> **DATA PROVIDED**:
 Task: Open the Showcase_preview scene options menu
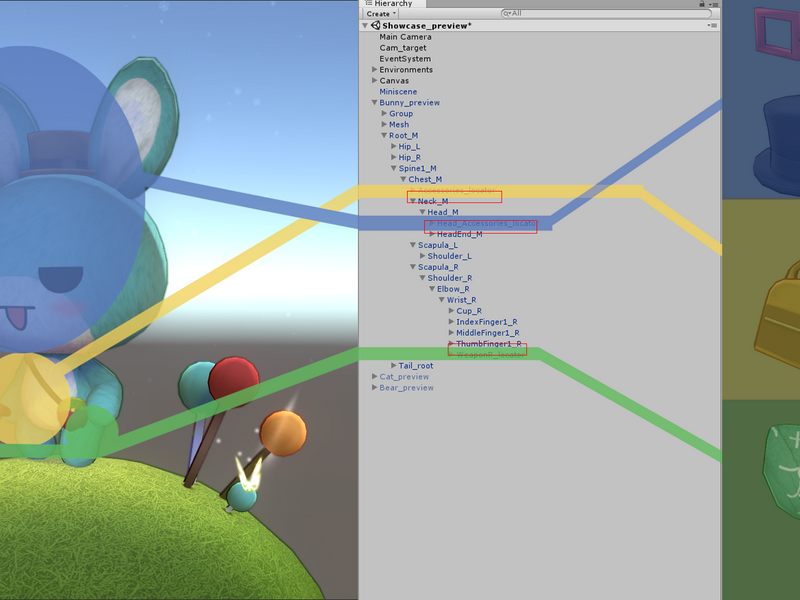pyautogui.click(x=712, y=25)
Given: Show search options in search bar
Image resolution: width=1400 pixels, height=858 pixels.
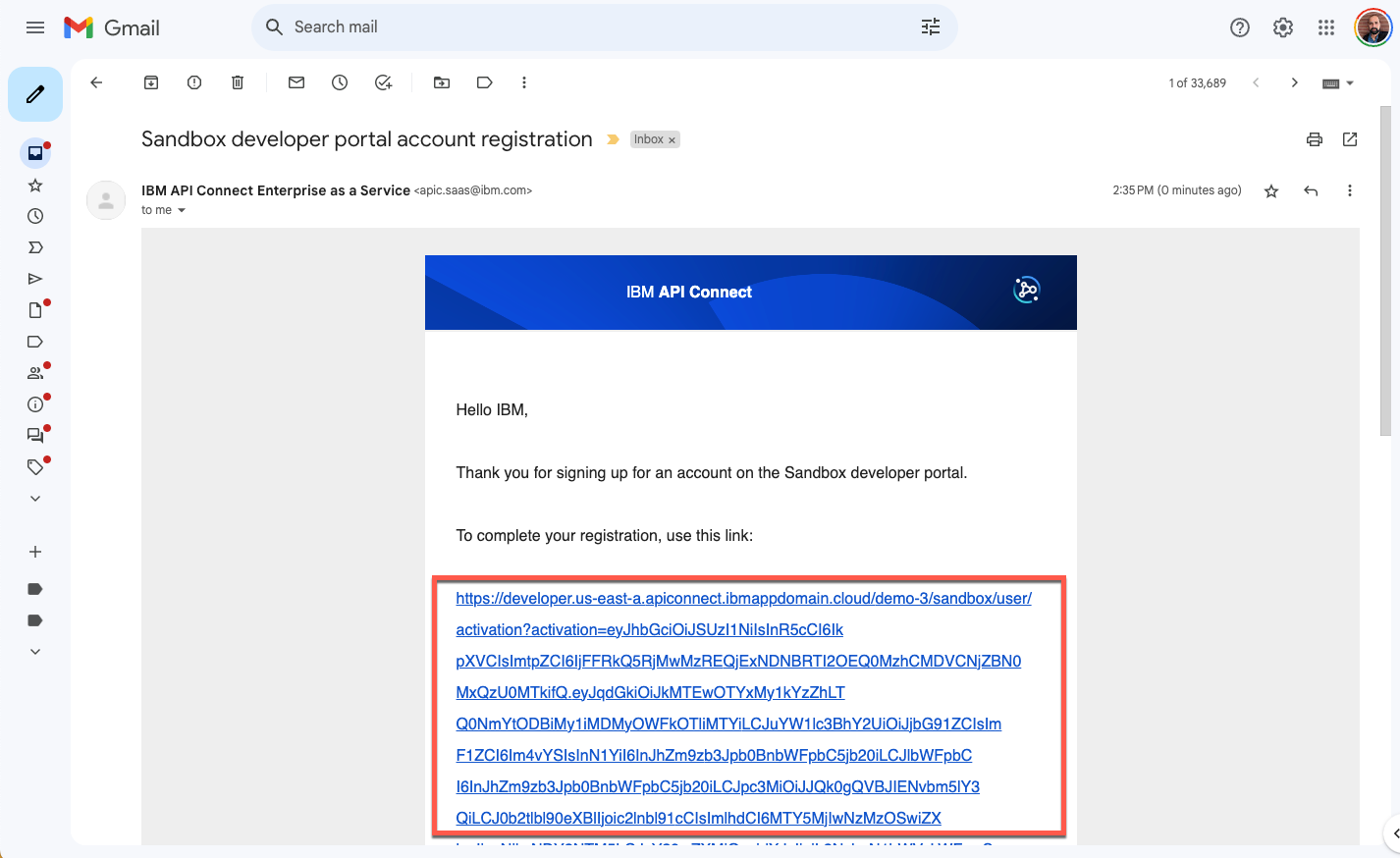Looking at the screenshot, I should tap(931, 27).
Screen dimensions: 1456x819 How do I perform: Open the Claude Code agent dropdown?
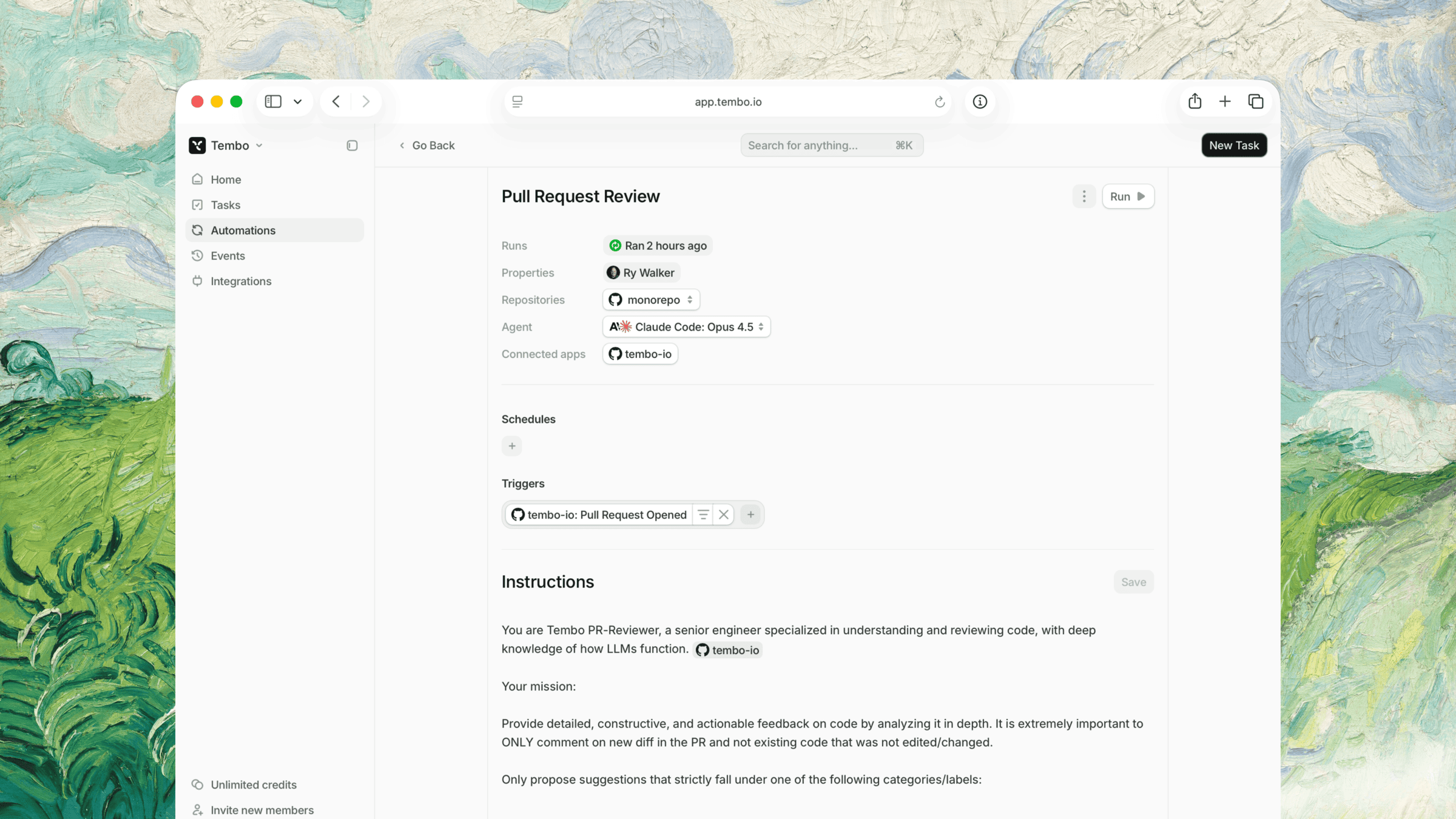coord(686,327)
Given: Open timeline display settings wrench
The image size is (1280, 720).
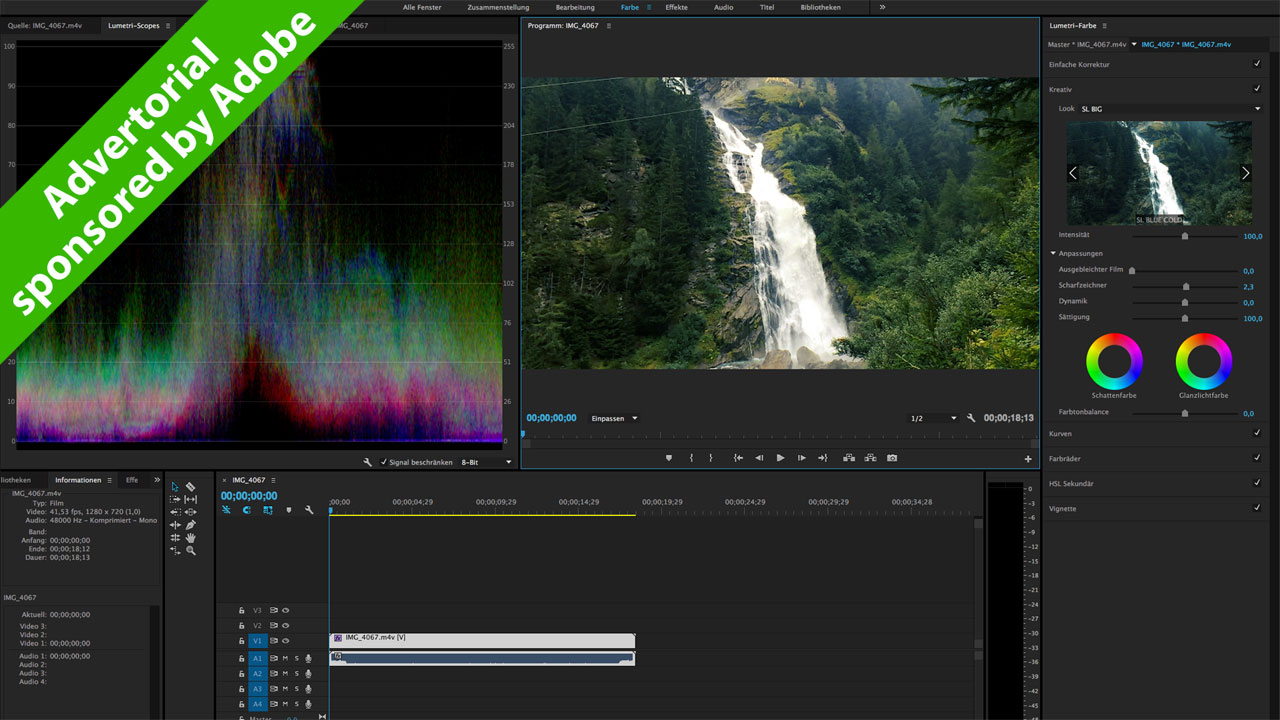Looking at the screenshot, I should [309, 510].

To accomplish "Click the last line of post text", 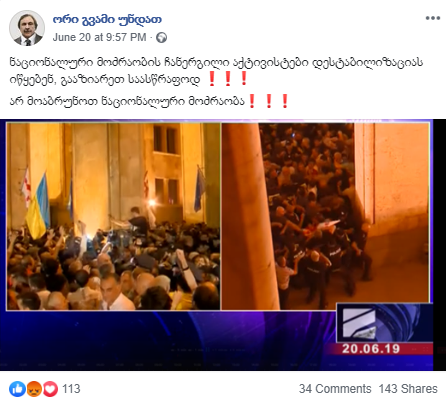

> **YOUR GOAL**:
Please copy every one of the rows above word for word, leaving out the pictures.

> **ANSWER IN FULL**:
 Task: Open the Showcase_preview scene options menu
pyautogui.click(x=712, y=25)
Given: Show search options in search bar
Image resolution: width=1400 pixels, height=858 pixels.
Looking at the screenshot, I should tap(931, 27).
Screen dimensions: 1456x819 How do I perform: Open the Claude Code agent dropdown?
coord(686,327)
Given: Open timeline display settings wrench
The image size is (1280, 720).
Looking at the screenshot, I should [309, 510].

To accomplish "Click the last line of post text", 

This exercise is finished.